Update the records so that "computer-use agent" becomes "screen assistant" throughout, leaving everything else as it is.

» Provided data

■ ■ ■ ■ ■

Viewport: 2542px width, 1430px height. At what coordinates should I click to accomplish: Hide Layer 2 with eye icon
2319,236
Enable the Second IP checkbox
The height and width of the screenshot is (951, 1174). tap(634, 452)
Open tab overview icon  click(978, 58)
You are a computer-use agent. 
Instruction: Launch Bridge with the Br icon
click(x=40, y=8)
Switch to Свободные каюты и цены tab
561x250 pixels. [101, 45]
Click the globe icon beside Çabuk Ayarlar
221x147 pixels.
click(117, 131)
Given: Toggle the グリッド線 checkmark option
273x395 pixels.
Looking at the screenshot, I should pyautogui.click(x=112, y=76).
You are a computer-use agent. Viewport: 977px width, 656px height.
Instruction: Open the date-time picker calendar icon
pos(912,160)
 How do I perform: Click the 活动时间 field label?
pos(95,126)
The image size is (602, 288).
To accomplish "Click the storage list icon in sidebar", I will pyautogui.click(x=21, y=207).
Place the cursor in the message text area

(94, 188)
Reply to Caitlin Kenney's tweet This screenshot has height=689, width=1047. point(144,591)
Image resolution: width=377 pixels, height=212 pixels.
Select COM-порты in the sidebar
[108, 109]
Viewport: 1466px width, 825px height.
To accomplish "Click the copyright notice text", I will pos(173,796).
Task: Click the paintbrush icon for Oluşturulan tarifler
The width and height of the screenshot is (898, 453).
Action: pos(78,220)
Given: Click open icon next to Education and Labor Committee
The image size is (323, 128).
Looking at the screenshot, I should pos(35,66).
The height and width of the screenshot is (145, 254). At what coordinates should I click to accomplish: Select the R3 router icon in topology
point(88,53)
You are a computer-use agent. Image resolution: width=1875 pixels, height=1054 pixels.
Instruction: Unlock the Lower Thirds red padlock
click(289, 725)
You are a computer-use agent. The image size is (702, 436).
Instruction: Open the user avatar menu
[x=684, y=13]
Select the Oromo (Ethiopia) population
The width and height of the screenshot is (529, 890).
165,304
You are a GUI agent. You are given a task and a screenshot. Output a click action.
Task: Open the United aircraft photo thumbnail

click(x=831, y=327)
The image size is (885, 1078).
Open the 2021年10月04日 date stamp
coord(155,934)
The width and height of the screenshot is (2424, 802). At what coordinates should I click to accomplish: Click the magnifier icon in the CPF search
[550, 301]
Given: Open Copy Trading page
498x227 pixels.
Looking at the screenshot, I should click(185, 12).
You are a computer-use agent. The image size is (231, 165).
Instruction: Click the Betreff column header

■ ■ ■ ■ ■

» Answer
Viewport: 2542px width, 1430px height. At what coordinates should I click to accomplish: Hide Layer 2 with eye icon
2319,236
Enable the Second IP checkbox
The height and width of the screenshot is (951, 1174). tap(634, 452)
Open tab overview icon  click(978, 58)
You are a screen assistant. 
Instruction: Launch Bridge with the Br icon
click(x=40, y=8)
Switch to Свободные каюты и цены tab
561x250 pixels. [101, 45]
Click the globe icon beside Çabuk Ayarlar
221x147 pixels.
click(117, 131)
Given: Toggle the グリッド線 checkmark option
273x395 pixels.
Looking at the screenshot, I should pyautogui.click(x=112, y=76).
You are a screen assistant. Viewport: 977px width, 656px height.
Instruction: Open the date-time picker calendar icon
pos(912,160)
 How do I perform: Click the 活动时间 field label?
pos(95,126)
The image size is (602, 288).
To accomplish "Click the storage list icon in sidebar", I will pyautogui.click(x=21, y=207).
Place the cursor in the message text area

(94, 188)
Reply to Caitlin Kenney's tweet This screenshot has height=689, width=1047. point(144,591)
Image resolution: width=377 pixels, height=212 pixels.
Select COM-порты in the sidebar
[108, 109]
Viewport: 1466px width, 825px height.
To accomplish "Click the copyright notice text", I will pos(173,796).
Task: Click the paintbrush icon for Oluşturulan tarifler
The width and height of the screenshot is (898, 453).
Action: pos(78,220)
Given: Click open icon next to Education and Labor Committee
The image size is (323, 128).
Looking at the screenshot, I should pos(35,66).
The height and width of the screenshot is (145, 254). At what coordinates should I click to accomplish: Select the R3 router icon in topology
point(88,53)
You are a screen assistant. Image resolution: width=1875 pixels, height=1054 pixels.
Instruction: Unlock the Lower Thirds red padlock
click(289, 725)
You are a screen assistant. The image size is (702, 436).
Instruction: Open the user avatar menu
[x=684, y=13]
Select the Oromo (Ethiopia) population
The width and height of the screenshot is (529, 890).
165,304
You are a GUI agent. You are given a task and a screenshot. Output a click action.
Task: Open the United aircraft photo thumbnail

click(x=831, y=327)
The image size is (885, 1078).
Open the 2021年10月04日 date stamp
coord(155,934)
The width and height of the screenshot is (2424, 802). At what coordinates should I click to accomplish: Click the magnifier icon in the CPF search
[550, 301]
Given: Open Copy Trading page
498x227 pixels.
Looking at the screenshot, I should click(185, 12).
You are a screen assistant. The image size is (231, 165).
Instruction: Click the Betreff column header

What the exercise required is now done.